It will be delegated permissions, and the permissions could be whether it's allowed to view certain assets, whether it's allowed to insert or maintain data, and you can see the list of them here. From an authentication perspective,
depending on whether it's a native client or web app, the flow is somewhat different. I am not going to read through the entire flow, but it should not be surprising to anyone else that's working and engaging with authentication on web service calls. A closer look at the operation,
so the ability to enumerate, having authenticated and connected to a workspace, what datasets already exist, and datasets are described in terms of a unique identifier, which is a GUID, and by friendly name. You can then create a dataset that would require a post, an adjacent document describing the dataset in terms of the collection of tables
and in terms of the collection of columns for each table, and the data types are reasonably straightforward. You can also enumerate tables contained within a dataset. You can update an existing table schema. I can't think of a great reason why this would happen often, but you might decide that we need a new column in a table,
so if you do an update schema, hopefully if you don't break the order of the columns, you can maintain persisted data and potentially add new columns or remove a column if you no longer need it. Add rows to a dataset, so this is where you push data up and then you may clear all rows from a table.
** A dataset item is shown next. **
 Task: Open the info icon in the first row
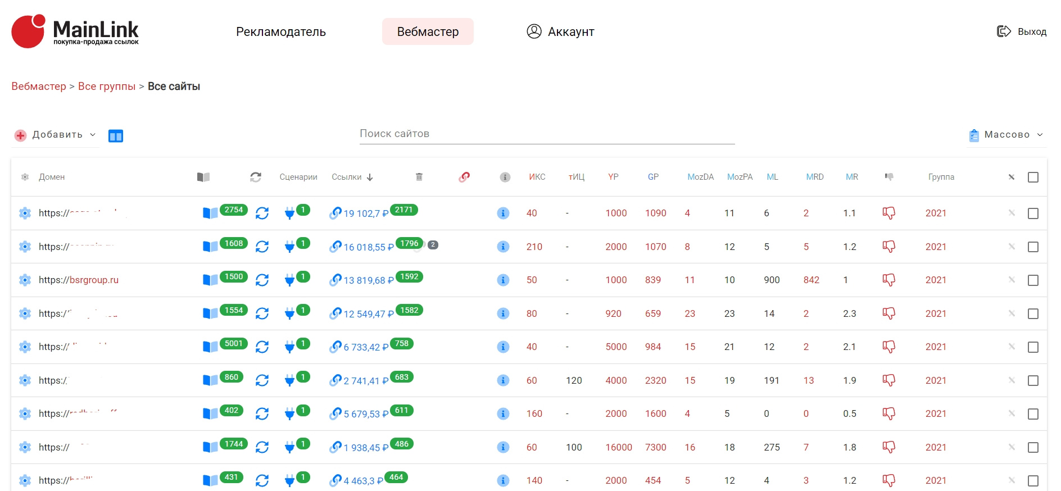(x=503, y=213)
There's the ability to also list groups, so part of your application experience might well be you'll let the user authenticate and then you'll present them a list of, it's either your workspace you wanna publish to or it's a group that you're a member. So you can list the groups and then from a group you can call the list datasets. List dashboards and tiles have been added more recently.
These are in preview. So this supports another embedding scenario and that is that if you get the unique handle for a dashboard or for a report or a tile, you may embed these into other web applications. They will require authentication so you couldn't publicly make those resources available.
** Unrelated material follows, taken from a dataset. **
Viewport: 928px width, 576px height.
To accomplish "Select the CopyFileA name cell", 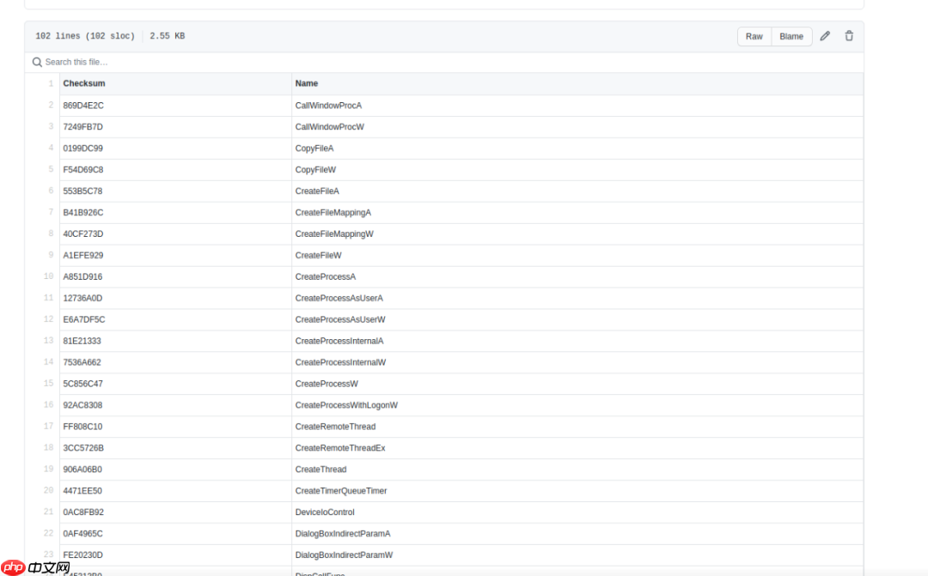I will pyautogui.click(x=314, y=148).
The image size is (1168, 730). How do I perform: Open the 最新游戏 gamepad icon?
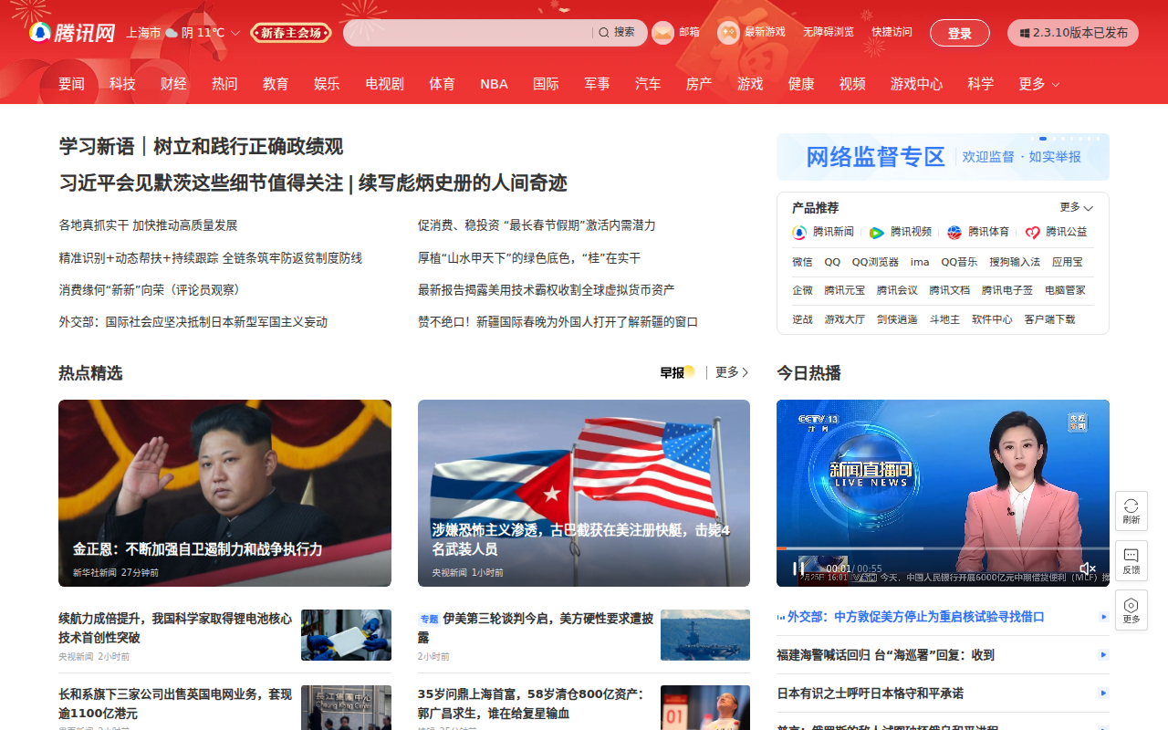pos(728,33)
Let's take a quick look, listing all datasets. You'll send a request that looks like this. So you have an endpoint. You will need to add an authentication token and then it'll just basically be a request like this with the response coming back as a JSON document looking like this.
There you see each dataset in terms of an ID and a name. When it comes to inserting data, a post request. So you'll note what's been built out here is the GUID for the dataset that you could have retrieved through an earlier call. It has a collection of tables. Tables have unique names, collections of rows
and here you may push a collection of one or more rows up to the dataset. Some restrictions. The maximum rows per single push will be 10,000. But that just means you're gonna chunk things down. If you really have that volume,
chunk it down into 10,000 groups. But there is a restriction nonetheless that says that you can only send 10,000 rows per hour if you're on the free license and a million rows per hour if you're on the pro license. So I've noticed that if you take that million and you divide it by the number of seconds in that hour that's actually the limit.
I thought that it might let me do 900,000 in the first minute and maybe 100,000 in the remainder of the hour but it doesn't work that way. So it's actually an average. If you look at it per second that is the maximum rate you can achieve. If you exceed that the service will let you know and you will have to expect to handle an error. Maximum rows stored per table will be five million.
And so at that point you'll end up with errors, you'll be forced to delete the table but there is an answer to this and that is that if you create the table using the basic FIFO method then it will store a maximum of 200,000 and imagine then when you insert the 201st record, 200,000th and 1st, it will store it
but it will drop off the very first row. So you're moving forward then with 200,000 rows of data. Maximum pending requests at any stage would be five. So let's take a look at a real-time dashboard implementation
and I'm not having a good feeling about this but let me see what happens. I'm having some very strange networking issues and certainly when I was setting up hoping that I had another 10 minutes but let's see what happens. One issue is that the Azure portal simply won't load.
Let me just try that again and I have absolutely no explanation for this. I use this VM all the time and with that not loading, it leaves me with a bad feeling. Anyway, this application has been designed to show you how the API calls work
and while you ordinarily wouldn't expose these types of options, they would be in a config file, that registered app, it's GUID would get stored in here, the redirect URI, the other URIs are fixed so according to the API documentation, these are the endpoints that you will communicate with for Power BI.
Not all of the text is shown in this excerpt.